Japan is changing - and so are its schools. As Britain prepares to stage a major festival of Japanese arts, Heather Neill visits Tokyo to look at the many faces of a culture in transition.
The first thing you see in the foyer of Shiba school in the Minato-ku district of Tokyo is a stack of unicycles. Whatever could they be for? Are circus skills on the curriculum? Surely not. Such levity does not fit easily with our preconceptions about the Japanese education system.

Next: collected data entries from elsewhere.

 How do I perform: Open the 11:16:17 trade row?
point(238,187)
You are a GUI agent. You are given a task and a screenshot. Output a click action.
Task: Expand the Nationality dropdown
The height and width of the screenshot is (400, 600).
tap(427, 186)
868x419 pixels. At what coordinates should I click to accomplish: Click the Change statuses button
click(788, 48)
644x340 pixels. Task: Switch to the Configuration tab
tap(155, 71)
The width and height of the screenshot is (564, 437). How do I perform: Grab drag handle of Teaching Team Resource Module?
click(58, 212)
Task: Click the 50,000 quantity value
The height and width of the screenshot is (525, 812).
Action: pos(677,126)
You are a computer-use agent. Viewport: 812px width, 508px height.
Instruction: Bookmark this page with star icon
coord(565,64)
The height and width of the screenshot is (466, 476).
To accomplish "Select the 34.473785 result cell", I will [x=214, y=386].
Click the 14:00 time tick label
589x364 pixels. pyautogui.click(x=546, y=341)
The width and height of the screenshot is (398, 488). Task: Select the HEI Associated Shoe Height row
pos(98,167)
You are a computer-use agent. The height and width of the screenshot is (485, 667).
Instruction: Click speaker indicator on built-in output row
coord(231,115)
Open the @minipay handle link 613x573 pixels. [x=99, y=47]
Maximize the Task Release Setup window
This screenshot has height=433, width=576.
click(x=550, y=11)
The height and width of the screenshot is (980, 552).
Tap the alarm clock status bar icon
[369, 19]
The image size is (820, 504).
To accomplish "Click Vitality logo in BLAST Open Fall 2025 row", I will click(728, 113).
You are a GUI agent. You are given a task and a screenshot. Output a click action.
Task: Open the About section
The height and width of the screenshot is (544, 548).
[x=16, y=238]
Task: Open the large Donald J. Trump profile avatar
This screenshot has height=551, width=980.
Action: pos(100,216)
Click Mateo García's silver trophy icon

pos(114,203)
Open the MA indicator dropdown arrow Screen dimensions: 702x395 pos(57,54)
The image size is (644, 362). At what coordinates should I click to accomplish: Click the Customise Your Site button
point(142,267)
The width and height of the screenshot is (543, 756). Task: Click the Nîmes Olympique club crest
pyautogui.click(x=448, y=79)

It is, after all, notorious for its rigour, devotion to rote learning and pushing students over exam hurdles. This stereotype is the envy of certain British educationists. Others decry it for the pressure it puts on children, at the expense of creativity and the development of the individual. Now the whole system is coming under scrutiny at home; there is nothing like dimming economic success to put education under the microscope.
Japan is also trying to improve its international relationships, although the approval this month of a history textbook that critics say whitewashes Japan's wartime activities has inflamed relations with neighbouring countries such as South Korea. Understanding of other cultures is now on the agenda for schools and, as Britain prepares for immersion in Japanese arts and customs, there is a new opportunity for exchange. The year-long arts festival, "Japan 2001: a new perspective", begins next month. It has a full education programme, from workshops on kabuki drama to haiku text-messaging and exchanges between British and Japanese families within the UK (see box overleaf).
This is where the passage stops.